And was the holy Lamb of God,
On Englands pleasant pastures seen!
- And did those feet, William Blake

tirsdag 31. juli 2012

Piers Plowman

(...) til I gan awake
- The Vision of Piers Plowman, William Langland


Last week I finished reading The Vision of Piers Plowman, a 14th-century unrhymed alliterative poem in Middle English, written by a cleric of minor orders, William Langland (c.1330-c.1386), of whom little is known beyond his Worcestershire provenance and his career as a London psalter-clerk. The poem exists in four versions, Z, A, B and C, written within the timeframe c.1365-c.1386, although the authenticity of Z is still a matter of contention. It was Walter Skeat who gave the poem its title in the late 1800s while working on what came to be its standard edition for about a century, a task that took about 20 years to complete.

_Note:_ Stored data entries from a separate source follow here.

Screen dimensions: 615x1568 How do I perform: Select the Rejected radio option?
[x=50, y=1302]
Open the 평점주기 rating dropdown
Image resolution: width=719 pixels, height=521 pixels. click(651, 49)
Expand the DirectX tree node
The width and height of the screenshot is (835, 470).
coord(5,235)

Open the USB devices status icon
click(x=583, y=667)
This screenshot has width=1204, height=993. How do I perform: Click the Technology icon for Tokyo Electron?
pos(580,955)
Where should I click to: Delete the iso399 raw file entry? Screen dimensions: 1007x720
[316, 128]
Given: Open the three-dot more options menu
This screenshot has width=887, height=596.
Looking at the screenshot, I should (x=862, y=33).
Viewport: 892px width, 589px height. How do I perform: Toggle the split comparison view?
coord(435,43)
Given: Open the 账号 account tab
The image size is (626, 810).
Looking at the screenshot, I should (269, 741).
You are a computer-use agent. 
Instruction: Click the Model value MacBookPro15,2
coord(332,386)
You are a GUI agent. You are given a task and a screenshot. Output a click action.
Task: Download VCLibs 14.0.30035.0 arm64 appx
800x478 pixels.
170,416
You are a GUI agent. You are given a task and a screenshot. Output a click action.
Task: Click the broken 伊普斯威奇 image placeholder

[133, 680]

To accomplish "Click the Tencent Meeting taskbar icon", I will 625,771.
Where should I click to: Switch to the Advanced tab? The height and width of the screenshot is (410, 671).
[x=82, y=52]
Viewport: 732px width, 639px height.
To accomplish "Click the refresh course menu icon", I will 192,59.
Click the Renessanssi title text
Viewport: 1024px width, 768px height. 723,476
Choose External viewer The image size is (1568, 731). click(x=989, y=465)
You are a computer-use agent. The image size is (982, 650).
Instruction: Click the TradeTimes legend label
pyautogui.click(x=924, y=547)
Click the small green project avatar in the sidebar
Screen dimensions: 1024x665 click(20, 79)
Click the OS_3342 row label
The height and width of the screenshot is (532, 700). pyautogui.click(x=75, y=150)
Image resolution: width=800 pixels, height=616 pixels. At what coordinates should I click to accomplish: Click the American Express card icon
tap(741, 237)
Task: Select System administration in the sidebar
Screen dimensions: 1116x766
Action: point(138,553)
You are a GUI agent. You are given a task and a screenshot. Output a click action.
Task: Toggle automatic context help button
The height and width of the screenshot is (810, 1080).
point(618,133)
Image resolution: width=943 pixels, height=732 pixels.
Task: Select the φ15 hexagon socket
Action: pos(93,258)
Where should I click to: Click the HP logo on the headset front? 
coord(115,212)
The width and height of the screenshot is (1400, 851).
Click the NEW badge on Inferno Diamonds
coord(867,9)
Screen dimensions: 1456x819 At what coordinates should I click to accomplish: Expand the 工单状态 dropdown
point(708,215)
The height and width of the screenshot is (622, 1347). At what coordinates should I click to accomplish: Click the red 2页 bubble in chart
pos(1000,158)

The revision of the B text was conducted by A. V. C. Schmidt.

 
I no longer remember how I came to learn about Piers Plowman, but I suspect it was during a course on the Late Middle Ages in the spring of 2009 and the work caught my interest fairly quickly. Shortly afterwards I ordered the Oxford World Classics edition, but became repulsed when I discovered this was a Modern English prose rendition. Fortunately I came upon the Everyman edition by chance during my first visit to York the autumn of that year. It did, however, take me quite a while to find time for the read itself, and after years of waiting, aborted beginnings and other preoccupations I finished the prologue one day I was waiting for my supervisor to get back to me on a thesis draft. By that time I had taken a course in Middle English romance at the University of York and thus become better acquainted with the language, and I believe this gave me the courage I so far had lacked to undertake the enterprise.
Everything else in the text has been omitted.